At 02.27 1/18/95, Ned Freed wrote (quoted Olle Jarnefors):
Considering that the conservative approach # 1 makes
"self-explaining" filenames impossible in most cases (mostly
because of the length restriction) I propose that a new
parameter, Portable-Filename, is introduced. Its values would
have a restricted syntax. It could be used together with the
Filename parameter like in this example:
Content-Description: A table showing all glyphs of the main
runic font Futhark A, in 300 dpi resolution.
Interesting idea -- I think its fine unless it proves to be controversial.
If it does we can always define it in a separate document.
As we already have support for 1522 en-/decoding in the software, what
is the problem with having 1522 encoding of this field also? Isn't that
the easiest thing to implement?
I also must say that I don't like the "portable filename" thing. My view
is that it's the receiving mailer which should filter the filename and
create a new one which suits the operating system it runs on.

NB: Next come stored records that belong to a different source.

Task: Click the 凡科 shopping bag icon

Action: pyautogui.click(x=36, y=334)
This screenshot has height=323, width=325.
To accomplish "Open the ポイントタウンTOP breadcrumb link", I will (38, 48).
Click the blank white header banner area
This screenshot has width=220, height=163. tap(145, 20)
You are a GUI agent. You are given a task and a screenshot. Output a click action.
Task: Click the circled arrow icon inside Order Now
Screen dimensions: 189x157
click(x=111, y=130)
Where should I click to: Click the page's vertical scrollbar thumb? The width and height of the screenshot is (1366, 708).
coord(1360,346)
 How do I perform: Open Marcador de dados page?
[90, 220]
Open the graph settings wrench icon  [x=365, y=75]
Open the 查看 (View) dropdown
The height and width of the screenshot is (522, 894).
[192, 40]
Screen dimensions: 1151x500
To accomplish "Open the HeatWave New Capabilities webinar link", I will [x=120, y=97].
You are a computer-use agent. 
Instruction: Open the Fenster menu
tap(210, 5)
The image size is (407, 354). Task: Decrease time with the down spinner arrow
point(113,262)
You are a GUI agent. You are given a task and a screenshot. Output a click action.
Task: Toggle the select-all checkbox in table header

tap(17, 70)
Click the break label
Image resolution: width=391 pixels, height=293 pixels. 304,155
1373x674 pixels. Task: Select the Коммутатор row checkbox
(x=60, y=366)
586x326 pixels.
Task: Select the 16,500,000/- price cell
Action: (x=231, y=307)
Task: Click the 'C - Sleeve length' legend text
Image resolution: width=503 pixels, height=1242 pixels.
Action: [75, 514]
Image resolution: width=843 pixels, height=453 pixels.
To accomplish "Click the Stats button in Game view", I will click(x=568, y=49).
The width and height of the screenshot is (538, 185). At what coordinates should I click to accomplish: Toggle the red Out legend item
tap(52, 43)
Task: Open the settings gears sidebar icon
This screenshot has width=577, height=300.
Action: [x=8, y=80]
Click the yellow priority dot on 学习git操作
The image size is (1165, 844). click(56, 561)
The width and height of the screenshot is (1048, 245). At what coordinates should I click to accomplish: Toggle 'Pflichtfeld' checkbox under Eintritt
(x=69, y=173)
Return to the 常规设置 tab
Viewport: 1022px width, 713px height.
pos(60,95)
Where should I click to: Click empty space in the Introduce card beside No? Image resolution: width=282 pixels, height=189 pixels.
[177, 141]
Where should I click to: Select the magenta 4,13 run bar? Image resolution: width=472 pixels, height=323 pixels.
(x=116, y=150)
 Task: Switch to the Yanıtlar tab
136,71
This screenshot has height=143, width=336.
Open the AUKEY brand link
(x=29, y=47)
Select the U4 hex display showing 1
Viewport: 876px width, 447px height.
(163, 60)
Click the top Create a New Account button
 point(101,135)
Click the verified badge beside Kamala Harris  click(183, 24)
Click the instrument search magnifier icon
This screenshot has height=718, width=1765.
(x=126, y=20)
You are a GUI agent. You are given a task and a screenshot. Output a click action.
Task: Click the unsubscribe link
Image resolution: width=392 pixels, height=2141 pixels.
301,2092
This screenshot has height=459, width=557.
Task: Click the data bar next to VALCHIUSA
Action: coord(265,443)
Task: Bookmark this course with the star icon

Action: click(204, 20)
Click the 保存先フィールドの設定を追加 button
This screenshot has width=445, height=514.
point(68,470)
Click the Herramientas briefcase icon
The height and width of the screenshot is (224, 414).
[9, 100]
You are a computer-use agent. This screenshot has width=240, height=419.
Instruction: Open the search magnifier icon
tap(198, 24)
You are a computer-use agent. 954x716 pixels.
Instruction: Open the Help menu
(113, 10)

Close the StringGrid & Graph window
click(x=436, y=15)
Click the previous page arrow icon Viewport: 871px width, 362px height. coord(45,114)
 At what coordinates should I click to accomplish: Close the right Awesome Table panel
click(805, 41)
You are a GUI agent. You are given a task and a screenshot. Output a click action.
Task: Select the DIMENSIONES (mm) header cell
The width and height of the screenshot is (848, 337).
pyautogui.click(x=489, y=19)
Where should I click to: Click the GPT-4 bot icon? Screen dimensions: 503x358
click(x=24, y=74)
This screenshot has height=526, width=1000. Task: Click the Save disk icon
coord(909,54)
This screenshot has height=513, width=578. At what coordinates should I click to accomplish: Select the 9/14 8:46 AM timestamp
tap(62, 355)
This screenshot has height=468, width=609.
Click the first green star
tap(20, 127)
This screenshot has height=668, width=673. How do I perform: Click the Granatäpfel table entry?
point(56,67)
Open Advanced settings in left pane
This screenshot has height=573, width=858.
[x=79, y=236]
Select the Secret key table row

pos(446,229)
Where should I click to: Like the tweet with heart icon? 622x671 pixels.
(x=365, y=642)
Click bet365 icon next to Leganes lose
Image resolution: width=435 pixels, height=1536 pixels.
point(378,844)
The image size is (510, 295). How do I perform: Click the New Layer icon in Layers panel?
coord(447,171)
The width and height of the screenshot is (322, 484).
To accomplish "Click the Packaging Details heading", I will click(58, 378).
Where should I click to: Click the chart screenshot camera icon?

The ability of sending other character sets than US-ASCII in the filename
_is_ very important. I agree that it is our fault, we who demand it, that
we have not written any suggeston on this matter, but me myself have
benn thinking on using 1522 encodings everywhere it's needed in the
header-fields. Is that not a solution to use?
I don't want to say this, but personally I think that if you can not
have national characters in the headers, ala 1522 or whatever, that
software/functionality of MIME will not be accepted in sweden...which
is a pitty, because we really do use MIME over here, or at least is
really heading for MIME. You can see of MIME in every questionnaire
about MIME software to companies, government and educational systems.
They _all_ demand that 1522 is used.
Unfortunately, it's still lot's of (good) MIME software that is not
using 1522, and because of that can not be sold in sweden.
Let's go for 1522 everywhere. It might be seen as "ugly", but as you
have the algorithms in the software etc etc.